Miami Fire Rescue is not the only South Florida agency heading to Texas to lend a helping hand. They will be joined by Miami-based U.S. Coast Guard crews, with an airplane loaded with supplies.
A team from Miami-Dade Fire Rescue, comprised of 45 firefighters, paramedics, doctors and engineers, also began heading to Texas, early Sunday morning.
“Our task force is made up of multiple agencies around South Florida, up to about 30 of them,” said Dean. “We have a good variety of the best of the best from the South Florida region.”
MDFR Battalion Chief Andy Alvarez said they have no idea what they will encounter. “We really don’t know what to expect. Obviously, Texas is a very large state, and as far as the destruction, we only know what we’ve seen on TV and what’s been broadcast over the air,” he said.

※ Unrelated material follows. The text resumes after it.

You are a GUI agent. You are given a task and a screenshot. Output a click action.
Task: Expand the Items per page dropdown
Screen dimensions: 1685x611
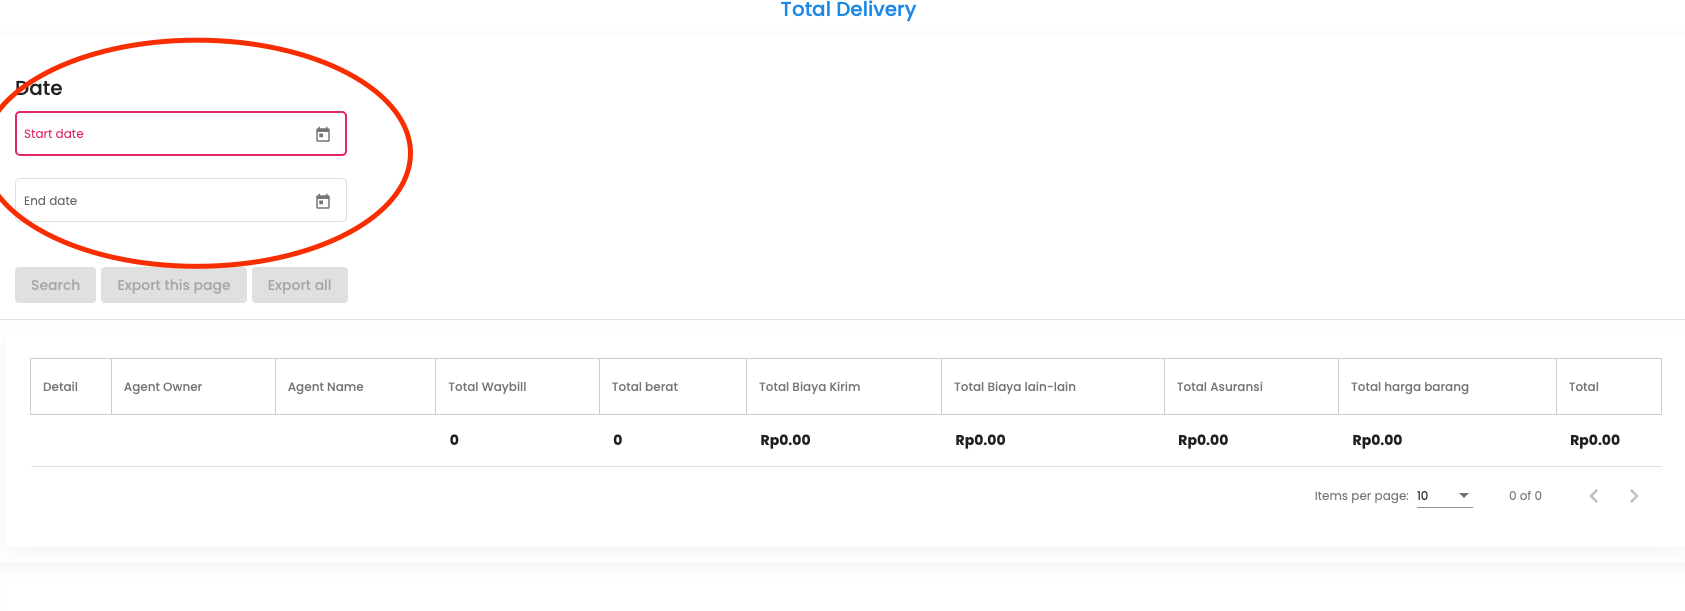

The Miami task force is very well prepared, having experienced some of the nation’s worst tragedies. “I went to 9/11. I went to Katrina, and also to Haiti and a total of 18 deployments for me,” said Dean. “We do several hundreds of hours of training. Just to be a task force member, you’ve got to do up to 400 hours of specialized ops training, from vehicle extrication to building collapse technician, and other special ops courses.”
But these crews know that no matter how much training they’ve encountered each task is a new challenge.
The only thing the team members know is that they will eventually end up in Houston. “We’ll get more information en route from FEMA and get our orders that way,” said Dean.
Each of the South Florida teams took enough food and water to stay self-sufficient for days. The Miami Fire Rescue crew said they are prepared to remain in Texas for at least two weeks.
As of 10:30 p.m., Monday, some of the South Florida crews were about an hour away from San Antonio. They plan to spend the night there, and on Tuesday, FEMA will inform them where to go next.